:: DATA EXTRACTS

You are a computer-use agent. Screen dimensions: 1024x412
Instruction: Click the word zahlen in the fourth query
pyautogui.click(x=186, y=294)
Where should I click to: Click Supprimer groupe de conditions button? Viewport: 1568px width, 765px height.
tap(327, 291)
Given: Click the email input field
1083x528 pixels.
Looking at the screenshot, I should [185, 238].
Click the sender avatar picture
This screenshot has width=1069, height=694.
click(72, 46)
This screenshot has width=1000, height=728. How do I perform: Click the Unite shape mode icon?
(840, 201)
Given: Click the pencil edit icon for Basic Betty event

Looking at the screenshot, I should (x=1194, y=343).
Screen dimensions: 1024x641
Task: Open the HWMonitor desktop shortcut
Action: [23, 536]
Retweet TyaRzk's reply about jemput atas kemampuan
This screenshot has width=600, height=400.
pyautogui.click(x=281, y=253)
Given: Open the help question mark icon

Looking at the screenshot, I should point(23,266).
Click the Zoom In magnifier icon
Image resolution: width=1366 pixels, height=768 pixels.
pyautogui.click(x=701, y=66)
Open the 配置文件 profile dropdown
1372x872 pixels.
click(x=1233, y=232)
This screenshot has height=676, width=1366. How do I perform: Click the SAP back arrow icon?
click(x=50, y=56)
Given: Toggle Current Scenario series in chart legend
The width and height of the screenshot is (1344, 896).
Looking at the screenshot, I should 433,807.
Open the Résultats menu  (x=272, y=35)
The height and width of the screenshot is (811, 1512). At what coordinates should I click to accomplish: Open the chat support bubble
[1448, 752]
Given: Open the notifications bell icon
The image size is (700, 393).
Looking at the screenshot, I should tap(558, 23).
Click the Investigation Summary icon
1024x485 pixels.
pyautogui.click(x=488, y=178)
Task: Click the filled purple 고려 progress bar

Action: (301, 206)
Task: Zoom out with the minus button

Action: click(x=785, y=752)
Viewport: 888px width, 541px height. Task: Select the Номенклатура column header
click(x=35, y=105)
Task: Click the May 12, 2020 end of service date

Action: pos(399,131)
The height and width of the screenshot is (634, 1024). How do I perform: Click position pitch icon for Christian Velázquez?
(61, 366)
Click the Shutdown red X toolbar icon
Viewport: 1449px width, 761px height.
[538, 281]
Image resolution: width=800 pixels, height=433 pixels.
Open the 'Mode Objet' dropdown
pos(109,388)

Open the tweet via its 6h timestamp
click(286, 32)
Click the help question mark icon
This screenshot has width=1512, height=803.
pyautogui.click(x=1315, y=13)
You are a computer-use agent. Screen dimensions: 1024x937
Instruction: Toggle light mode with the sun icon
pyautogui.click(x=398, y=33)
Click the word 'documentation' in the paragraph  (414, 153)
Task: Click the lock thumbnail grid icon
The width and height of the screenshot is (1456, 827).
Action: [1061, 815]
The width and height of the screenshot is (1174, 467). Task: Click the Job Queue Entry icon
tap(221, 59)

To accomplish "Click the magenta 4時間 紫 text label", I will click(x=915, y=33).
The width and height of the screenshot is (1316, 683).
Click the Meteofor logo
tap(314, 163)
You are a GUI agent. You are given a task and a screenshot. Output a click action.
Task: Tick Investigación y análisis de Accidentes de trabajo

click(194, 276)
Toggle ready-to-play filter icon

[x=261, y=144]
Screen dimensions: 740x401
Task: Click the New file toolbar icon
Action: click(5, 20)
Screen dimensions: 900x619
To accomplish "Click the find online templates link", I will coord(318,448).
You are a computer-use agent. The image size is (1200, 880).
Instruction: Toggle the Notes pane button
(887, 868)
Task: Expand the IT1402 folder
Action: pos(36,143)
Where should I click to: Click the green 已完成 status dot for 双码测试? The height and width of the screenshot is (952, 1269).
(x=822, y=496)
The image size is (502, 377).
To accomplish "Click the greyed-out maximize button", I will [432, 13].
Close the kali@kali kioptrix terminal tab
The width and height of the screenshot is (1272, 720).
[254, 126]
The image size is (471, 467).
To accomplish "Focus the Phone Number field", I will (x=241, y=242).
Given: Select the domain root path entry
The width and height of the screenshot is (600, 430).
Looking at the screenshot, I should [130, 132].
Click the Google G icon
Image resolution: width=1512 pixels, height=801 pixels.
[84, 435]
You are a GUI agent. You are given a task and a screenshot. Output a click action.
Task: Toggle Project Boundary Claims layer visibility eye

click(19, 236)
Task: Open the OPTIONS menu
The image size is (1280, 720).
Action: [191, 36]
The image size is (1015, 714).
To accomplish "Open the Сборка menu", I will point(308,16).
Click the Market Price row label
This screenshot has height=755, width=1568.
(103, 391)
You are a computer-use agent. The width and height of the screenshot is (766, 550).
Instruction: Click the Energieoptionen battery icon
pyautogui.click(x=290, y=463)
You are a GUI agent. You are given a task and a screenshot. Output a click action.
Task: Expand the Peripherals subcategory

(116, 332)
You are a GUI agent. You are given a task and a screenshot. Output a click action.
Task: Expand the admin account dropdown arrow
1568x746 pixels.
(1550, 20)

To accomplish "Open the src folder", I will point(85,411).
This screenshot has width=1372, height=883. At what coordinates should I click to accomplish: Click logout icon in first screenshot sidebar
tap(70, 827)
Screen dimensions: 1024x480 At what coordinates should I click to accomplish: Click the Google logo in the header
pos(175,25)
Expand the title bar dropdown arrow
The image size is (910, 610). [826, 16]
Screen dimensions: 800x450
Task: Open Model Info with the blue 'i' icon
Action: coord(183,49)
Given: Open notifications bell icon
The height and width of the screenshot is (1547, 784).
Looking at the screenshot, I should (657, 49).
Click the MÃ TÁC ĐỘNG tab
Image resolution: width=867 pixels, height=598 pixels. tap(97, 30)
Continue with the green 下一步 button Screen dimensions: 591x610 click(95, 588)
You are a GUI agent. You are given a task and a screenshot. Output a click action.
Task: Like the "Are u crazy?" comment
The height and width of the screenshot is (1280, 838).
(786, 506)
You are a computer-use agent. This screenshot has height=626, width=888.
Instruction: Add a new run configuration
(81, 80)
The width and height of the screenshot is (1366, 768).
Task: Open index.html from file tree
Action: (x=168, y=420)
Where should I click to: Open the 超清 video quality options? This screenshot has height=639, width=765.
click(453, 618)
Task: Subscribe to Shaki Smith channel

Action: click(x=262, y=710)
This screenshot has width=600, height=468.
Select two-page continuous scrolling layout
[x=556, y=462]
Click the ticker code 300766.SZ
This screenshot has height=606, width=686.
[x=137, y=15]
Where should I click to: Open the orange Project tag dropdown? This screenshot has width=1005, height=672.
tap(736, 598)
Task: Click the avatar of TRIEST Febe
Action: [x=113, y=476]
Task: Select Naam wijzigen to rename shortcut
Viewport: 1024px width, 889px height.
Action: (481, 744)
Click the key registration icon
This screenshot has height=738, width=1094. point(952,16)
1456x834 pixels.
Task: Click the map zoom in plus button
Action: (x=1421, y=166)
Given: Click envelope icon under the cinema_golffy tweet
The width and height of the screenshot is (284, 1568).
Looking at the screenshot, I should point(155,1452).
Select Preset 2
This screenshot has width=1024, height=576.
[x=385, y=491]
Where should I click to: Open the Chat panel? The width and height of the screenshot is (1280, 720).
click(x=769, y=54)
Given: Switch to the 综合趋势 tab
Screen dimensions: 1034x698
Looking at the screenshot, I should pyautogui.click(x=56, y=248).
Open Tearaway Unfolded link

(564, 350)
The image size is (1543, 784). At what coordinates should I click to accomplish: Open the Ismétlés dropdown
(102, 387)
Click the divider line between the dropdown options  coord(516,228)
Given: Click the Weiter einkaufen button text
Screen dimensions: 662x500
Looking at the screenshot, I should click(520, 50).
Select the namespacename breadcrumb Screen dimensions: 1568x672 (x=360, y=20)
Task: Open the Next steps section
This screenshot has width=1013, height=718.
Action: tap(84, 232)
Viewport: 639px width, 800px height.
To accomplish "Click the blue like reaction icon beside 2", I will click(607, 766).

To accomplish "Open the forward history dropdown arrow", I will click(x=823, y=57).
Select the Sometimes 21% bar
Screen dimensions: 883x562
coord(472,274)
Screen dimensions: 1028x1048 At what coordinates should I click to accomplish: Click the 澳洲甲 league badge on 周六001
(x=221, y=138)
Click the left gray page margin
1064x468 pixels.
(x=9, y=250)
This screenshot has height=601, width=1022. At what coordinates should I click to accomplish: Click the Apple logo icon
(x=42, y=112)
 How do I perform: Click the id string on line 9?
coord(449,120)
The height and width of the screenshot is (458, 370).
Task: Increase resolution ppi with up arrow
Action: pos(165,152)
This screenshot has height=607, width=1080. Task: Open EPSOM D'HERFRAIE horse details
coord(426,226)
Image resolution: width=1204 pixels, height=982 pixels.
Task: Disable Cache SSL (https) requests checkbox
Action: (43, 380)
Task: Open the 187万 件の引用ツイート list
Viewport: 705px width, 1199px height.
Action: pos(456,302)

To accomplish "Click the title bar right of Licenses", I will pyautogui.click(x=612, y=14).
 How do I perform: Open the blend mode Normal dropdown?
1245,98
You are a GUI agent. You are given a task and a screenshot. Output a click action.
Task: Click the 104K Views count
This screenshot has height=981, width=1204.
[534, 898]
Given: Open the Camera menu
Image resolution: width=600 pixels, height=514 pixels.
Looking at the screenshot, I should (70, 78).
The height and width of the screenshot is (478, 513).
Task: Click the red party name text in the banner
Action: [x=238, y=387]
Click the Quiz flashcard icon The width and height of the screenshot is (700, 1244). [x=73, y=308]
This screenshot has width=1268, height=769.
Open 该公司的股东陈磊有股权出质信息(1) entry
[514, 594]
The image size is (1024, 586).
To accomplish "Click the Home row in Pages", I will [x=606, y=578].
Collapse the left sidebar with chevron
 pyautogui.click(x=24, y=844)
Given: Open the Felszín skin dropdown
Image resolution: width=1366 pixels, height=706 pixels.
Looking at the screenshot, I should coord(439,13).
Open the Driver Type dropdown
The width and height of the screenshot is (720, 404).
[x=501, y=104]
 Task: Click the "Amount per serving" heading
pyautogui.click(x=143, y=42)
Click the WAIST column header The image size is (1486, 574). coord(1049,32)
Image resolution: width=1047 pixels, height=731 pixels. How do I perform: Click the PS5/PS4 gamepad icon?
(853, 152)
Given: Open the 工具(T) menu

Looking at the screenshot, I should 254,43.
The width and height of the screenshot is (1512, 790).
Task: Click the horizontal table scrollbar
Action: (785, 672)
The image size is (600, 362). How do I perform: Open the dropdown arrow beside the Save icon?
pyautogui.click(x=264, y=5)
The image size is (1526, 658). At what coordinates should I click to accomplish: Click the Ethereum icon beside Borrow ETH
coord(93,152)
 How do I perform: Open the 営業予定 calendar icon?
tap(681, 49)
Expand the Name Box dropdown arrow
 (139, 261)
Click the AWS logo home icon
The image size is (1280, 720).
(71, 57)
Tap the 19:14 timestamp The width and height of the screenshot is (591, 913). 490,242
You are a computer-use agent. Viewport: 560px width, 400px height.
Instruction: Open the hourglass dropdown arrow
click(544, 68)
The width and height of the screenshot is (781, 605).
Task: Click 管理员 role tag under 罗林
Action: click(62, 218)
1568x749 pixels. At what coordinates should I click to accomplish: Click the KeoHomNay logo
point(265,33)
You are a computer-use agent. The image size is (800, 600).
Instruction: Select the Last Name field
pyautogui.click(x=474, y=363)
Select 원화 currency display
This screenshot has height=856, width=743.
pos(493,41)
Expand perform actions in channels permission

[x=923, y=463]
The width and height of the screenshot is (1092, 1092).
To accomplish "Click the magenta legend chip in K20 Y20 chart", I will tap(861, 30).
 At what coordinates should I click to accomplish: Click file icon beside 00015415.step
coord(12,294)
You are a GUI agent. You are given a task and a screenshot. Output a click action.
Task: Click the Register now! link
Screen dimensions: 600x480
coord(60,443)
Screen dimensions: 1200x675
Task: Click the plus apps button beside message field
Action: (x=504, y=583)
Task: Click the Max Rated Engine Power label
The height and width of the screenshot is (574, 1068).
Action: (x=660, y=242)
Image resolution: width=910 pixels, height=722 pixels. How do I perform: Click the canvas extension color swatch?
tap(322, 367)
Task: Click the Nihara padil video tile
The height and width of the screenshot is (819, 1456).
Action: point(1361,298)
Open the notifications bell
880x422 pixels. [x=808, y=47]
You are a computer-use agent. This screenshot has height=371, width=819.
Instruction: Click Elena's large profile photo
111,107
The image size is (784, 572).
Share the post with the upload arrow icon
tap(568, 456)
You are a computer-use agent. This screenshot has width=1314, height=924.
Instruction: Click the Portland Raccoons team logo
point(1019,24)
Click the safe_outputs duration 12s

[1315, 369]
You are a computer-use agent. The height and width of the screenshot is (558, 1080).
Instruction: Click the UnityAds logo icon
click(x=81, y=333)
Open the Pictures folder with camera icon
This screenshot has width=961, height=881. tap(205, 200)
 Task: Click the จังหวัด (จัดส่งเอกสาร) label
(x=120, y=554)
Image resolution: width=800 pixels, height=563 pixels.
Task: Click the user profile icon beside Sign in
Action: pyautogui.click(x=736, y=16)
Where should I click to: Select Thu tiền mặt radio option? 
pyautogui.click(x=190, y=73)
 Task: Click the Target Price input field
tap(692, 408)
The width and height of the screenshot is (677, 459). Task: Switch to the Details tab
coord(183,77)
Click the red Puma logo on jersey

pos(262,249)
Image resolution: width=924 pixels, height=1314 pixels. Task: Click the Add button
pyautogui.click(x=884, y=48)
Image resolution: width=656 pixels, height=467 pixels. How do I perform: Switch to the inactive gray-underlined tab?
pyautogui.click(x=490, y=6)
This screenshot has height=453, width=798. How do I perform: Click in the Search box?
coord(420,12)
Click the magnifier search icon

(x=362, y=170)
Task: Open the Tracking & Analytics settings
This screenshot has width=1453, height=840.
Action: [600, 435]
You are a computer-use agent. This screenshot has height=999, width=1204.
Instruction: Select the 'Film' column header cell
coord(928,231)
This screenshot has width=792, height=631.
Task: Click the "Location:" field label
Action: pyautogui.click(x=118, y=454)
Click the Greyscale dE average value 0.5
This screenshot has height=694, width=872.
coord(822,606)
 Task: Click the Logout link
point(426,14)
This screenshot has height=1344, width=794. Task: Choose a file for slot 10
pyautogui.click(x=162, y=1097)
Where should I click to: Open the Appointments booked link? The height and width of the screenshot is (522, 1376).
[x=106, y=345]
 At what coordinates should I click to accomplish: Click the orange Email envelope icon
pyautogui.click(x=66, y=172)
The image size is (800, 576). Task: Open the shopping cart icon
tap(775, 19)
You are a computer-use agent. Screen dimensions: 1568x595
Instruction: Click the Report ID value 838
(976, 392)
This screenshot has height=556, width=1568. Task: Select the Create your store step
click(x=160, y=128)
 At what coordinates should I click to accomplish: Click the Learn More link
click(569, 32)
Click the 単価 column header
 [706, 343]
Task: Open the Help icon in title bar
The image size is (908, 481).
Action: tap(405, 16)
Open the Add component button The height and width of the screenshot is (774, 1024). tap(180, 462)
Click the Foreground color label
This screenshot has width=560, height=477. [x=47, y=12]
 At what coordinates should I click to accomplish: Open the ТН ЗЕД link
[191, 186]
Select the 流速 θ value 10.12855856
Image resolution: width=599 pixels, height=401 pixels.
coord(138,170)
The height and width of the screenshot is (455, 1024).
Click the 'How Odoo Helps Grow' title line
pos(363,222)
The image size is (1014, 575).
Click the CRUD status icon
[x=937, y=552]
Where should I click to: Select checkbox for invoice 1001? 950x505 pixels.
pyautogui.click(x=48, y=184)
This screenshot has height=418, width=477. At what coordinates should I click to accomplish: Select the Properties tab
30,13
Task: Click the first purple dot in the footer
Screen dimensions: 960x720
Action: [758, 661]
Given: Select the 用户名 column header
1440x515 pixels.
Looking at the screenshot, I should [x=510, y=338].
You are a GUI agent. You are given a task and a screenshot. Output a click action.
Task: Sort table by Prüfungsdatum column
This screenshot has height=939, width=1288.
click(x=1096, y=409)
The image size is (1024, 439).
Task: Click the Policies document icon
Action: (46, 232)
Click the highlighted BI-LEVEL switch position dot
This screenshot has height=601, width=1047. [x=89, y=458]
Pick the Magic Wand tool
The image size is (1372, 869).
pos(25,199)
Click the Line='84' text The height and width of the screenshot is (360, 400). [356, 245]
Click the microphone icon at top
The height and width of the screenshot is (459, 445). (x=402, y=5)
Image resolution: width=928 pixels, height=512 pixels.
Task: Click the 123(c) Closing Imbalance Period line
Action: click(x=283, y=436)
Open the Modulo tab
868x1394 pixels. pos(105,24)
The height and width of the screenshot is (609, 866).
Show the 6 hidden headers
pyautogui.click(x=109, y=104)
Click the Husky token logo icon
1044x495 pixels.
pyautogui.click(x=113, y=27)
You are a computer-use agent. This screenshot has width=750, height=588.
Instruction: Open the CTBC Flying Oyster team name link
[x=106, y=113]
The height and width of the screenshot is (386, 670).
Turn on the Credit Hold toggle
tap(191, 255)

::::

Start at the line with "1440x515 pixels.". Give that line and every line after it again, word for word, through the last line above.

TASK ANSWER →
1440x515 pixels.
Looking at the screenshot, I should [x=510, y=338].
You are a GUI agent. You are given a task and a screenshot. Output a click action.
Task: Sort table by Prüfungsdatum column
This screenshot has height=939, width=1288.
click(x=1096, y=409)
The image size is (1024, 439).
Task: Click the Policies document icon
Action: (46, 232)
Click the highlighted BI-LEVEL switch position dot
This screenshot has height=601, width=1047. [x=89, y=458]
Pick the Magic Wand tool
The image size is (1372, 869).
pos(25,199)
Click the Line='84' text The height and width of the screenshot is (360, 400). [356, 245]
Click the microphone icon at top
The height and width of the screenshot is (459, 445). (x=402, y=5)
Image resolution: width=928 pixels, height=512 pixels.
Task: Click the 123(c) Closing Imbalance Period line
Action: click(x=283, y=436)
Open the Modulo tab
868x1394 pixels. pos(105,24)
The height and width of the screenshot is (609, 866).
Show the 6 hidden headers
pyautogui.click(x=109, y=104)
Click the Husky token logo icon
1044x495 pixels.
pyautogui.click(x=113, y=27)
You are a computer-use agent. This screenshot has width=750, height=588.
Instruction: Open the CTBC Flying Oyster team name link
[x=106, y=113]
The height and width of the screenshot is (386, 670).
Turn on the Credit Hold toggle
tap(191, 255)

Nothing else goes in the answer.